As the proposal’s proponent, Ken Steiner, said in the justification for the proxy access proposal, GMI downgraded Ferro to a “C” rating due to executive pay concerns, which was more dependent on subjective short term measures without performance vesting features. FOE has no clawback policy and a potential payment of $13 million to the CEO that GMI says is not in the best interest of shareowners. In their last 2010 election, two of FOE’s directors failed to receive a majority vote, yet they were still on the board. The stock price declined 67% in the year ending 11/23/2011.
I’d downgrade it further. Stock price was at $15.50 on April 25, 2011 and was less than $5.00 when I wrote this yesterday. FOE is a small cap company, with a market cap of less than $0.5 billion. Revenue “growth” was -17.6% for last quarter, compared to competitors: CHMT -.40, PPG +6.2, SEH +20. It has a classified board, plurality voting standards, has not separated CEO from chair positions, and supermajority requirements to amend bylaws or approve a merger. Shareowners cannot act by written consent and it takes 25% just to call for a special meeting.
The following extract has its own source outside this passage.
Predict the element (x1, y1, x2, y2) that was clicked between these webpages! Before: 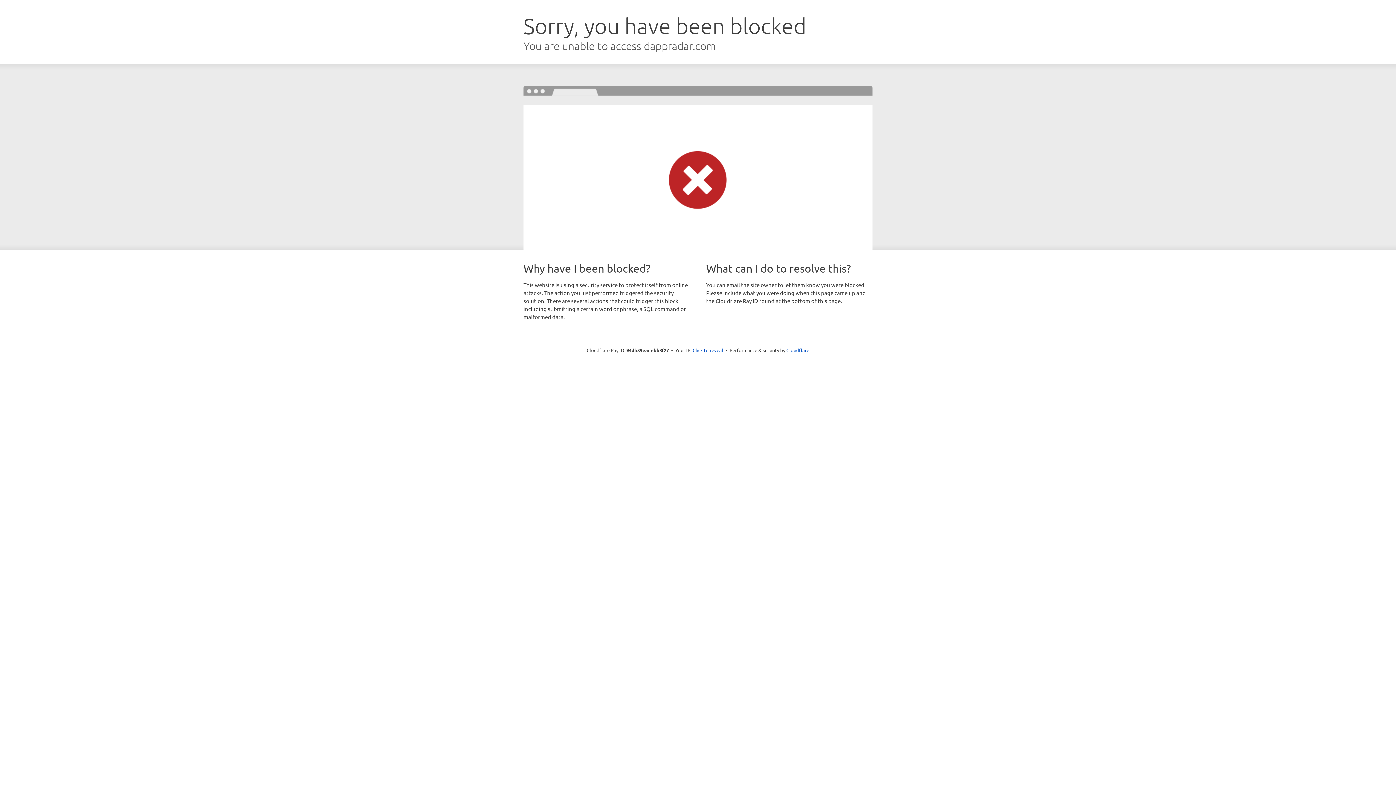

FOE has a history of ignoring shareowners. In 2010, the board failed to implement a shareowner proposal to opt out of Ohio’s Control Share Acquisitions Act, even though it won a majority vote, and, as already mentioned, in 2011 the board continued to seat two directors (Sandra Austin and William Lawrence) voted down by a majority of shareowners.
The Summary Compensation Table on page 31 of their proxy materials shows FOE paid CEO/Chair James F. Kirsch more than $4.6 million last year. As stated at the top of page 10 in the Shareowner Guidelines for Say Pay Voting, according to Equilar, median pay for CEOs at small-cap companies was $2.2 million.
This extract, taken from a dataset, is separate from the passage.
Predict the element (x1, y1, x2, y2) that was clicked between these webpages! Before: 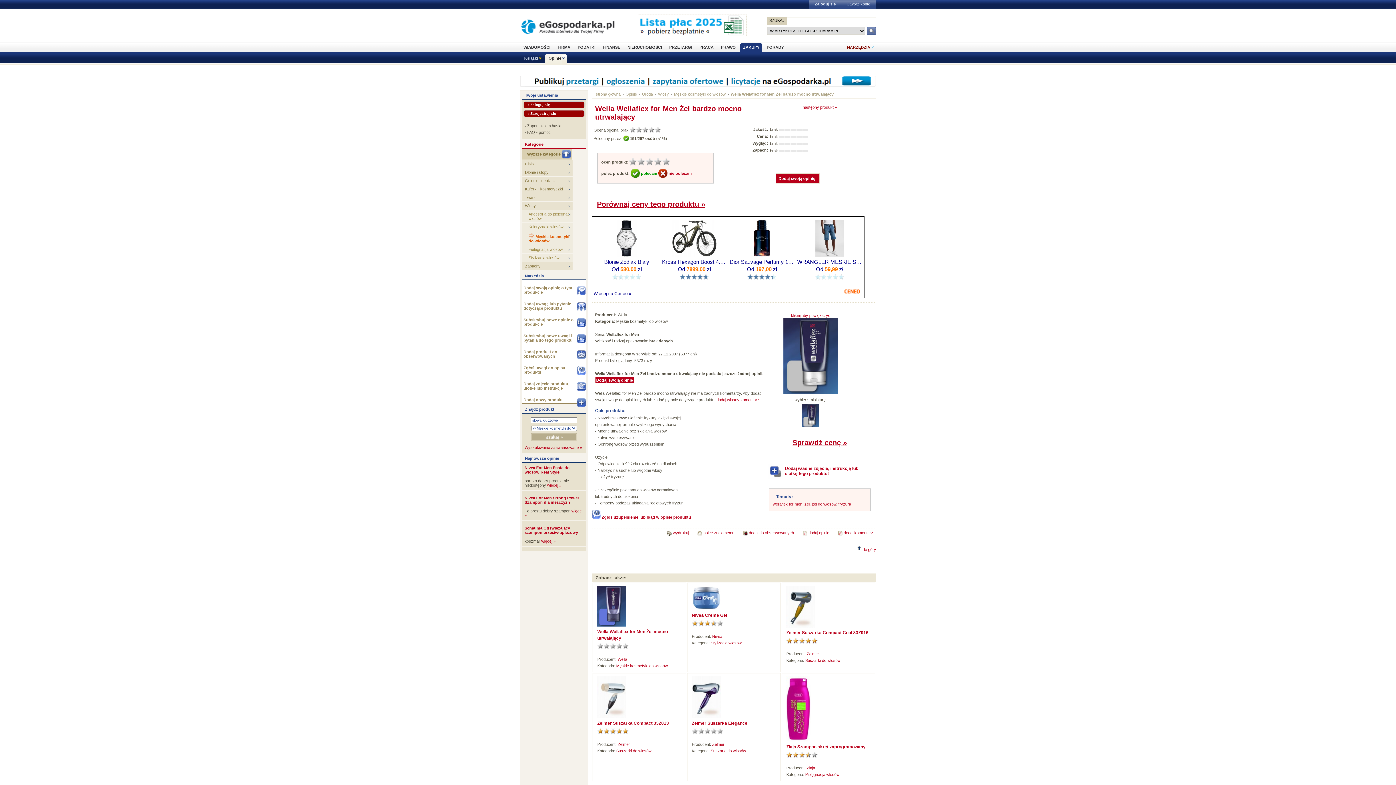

I might add, unrelated to FOE, Equilar has a great new tool, Peer Group Dashboard, that helps companies evaluate second-degree peers (the peers of your peers) for inclusion in your company’s peer group, and that Glass Lewis is now beta testing. Another of their tools looks at “realizable pay.”
Given FOE’s record of underperformance, overpaying their CEO, ignoring the vote of shareowners and its many poor corporate governance practices, I would vote against both continuing directors, the auditor and the advisory vote on pay. I would support only Peter Kong, who is new, and Ken Steiner’s proxy access proposal. If voters pass proxy access, they still have to wait another year for the possible opportunity to nominate board members. Yet, without changes to the board, it is hard to see FOE turning around.
Here’s the deadline for proposals by shareowners for next year, according to page 53:
Any shareholder who intends to present a proposal at the 2013 Annual Meeting and who wishes to have the proposal included in Ferro’s proxy statement and form of proxy for that meeting must deliver the proposal to the Company at our headquarters at 6060 Parkland Boulevard, Mayfield Heights, Ohio 44124, not later than November 28, 2012, and must comply with Rule 14a-8 under the Securities Exchange Act of 1934, as amended, and the advance notice provisions in the Company’s Code of Regulations.